David Fotland wrote:

> At 12:16 PM 6/29/99 +0200, Patricia Hughes and David Elsdon wrote:
> >"P.J.Leonard" wrote:
> >
> >I do think it is necessary to keep track of a group's identity. My program
> has
> >no notion of the history of the game. It determines its move from the current
> >position and nothing more. And I am convinced that this is the right way
> to do
> >it.
>
> I used to think this way also.  But you have very limited time, so you can
> only
> analyze a few cantidate moves.  If you ignore the last move, your program will
> tenuki too often, just because it never looks at local responses to the
> last move.

My program is clearly a different "shape" to Many Faces in that it does
not
analyse a few candidate moves, I always consider the whole board, albeit
superficially. I woud agree that it is probably a useful heuristic to
check out 
local moves first, but I need to think about this.
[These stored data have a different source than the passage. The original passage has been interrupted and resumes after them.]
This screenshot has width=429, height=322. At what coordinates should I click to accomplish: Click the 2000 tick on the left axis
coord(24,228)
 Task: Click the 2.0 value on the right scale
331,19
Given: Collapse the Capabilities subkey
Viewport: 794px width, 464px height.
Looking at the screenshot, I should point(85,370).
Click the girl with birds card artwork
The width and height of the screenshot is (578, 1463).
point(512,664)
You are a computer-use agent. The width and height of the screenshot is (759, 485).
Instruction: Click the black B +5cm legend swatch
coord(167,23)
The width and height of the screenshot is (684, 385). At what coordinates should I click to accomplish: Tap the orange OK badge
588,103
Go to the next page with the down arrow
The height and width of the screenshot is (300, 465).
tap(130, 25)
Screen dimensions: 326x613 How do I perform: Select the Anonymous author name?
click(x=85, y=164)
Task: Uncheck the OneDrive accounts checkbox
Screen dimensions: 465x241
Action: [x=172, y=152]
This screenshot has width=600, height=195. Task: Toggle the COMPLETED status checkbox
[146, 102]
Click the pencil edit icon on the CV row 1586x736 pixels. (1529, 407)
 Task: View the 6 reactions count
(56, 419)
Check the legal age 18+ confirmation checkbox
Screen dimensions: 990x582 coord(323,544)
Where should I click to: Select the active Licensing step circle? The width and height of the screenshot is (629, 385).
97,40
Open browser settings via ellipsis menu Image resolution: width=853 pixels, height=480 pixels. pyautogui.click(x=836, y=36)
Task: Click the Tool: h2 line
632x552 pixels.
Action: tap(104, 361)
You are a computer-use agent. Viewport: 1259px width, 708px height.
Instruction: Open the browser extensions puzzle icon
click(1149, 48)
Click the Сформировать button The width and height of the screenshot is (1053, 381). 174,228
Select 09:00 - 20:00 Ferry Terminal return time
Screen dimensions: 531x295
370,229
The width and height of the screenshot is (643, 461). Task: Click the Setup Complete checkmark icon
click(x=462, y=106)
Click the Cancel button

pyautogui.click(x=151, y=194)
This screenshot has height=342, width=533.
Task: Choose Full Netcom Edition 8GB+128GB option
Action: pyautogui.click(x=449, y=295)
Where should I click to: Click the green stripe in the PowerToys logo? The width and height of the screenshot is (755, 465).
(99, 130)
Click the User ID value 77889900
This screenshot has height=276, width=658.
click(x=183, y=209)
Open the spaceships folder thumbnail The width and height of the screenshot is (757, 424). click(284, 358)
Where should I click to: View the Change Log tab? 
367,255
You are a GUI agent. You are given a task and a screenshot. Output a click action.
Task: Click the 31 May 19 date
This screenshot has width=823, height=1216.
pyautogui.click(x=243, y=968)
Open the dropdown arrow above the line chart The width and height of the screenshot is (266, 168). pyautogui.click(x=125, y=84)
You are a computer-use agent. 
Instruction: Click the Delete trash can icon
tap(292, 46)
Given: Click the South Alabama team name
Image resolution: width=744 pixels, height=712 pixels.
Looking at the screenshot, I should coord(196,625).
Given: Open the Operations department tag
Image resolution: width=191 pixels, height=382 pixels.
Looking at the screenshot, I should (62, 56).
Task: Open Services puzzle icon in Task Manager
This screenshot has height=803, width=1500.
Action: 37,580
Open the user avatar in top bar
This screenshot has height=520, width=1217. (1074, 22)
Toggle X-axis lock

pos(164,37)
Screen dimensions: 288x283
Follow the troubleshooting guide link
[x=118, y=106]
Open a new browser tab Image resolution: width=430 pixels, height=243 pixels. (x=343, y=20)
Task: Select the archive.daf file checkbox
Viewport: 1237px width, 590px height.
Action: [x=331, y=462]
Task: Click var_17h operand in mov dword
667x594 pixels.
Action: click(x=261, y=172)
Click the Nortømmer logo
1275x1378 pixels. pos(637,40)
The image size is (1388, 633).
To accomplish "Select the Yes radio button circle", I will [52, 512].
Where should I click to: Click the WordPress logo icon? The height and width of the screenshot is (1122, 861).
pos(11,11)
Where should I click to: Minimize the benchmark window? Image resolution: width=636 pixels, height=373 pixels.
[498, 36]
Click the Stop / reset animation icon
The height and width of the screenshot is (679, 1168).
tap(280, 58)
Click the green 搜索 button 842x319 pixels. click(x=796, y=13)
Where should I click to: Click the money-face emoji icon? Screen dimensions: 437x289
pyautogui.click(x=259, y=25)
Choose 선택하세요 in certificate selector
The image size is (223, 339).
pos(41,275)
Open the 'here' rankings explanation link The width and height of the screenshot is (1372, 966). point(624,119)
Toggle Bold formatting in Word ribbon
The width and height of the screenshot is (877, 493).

My concern
is that it is also a heuristic used by weaker players and one that
actually
weakens their play. When I play Go I am aware of non-local big moves and
I try not
to get drawn into local responses when the profit there is less than
that of the
big move elsewhere. That is ideally what I would like to code into my
program, but
at the moment I am not able to do that because my program simply doesn't
work that
way - yet.


> My evaluation function knows nothing of the game history, but my full board
> move
> selector is aware of the last two moves, and makes sure that the obvious local
> responses are examined first.  This way if there is a big local response (by
> the full board lookahead and evaluation), it will find it rather than making
> silly-looking tenukis.

Well, I will continue with my idealistic whole board approach for the
time being,
and I will handle the "silly-looking" tenuki problem by making sure that
my
program only makes "brilliant" tenukis.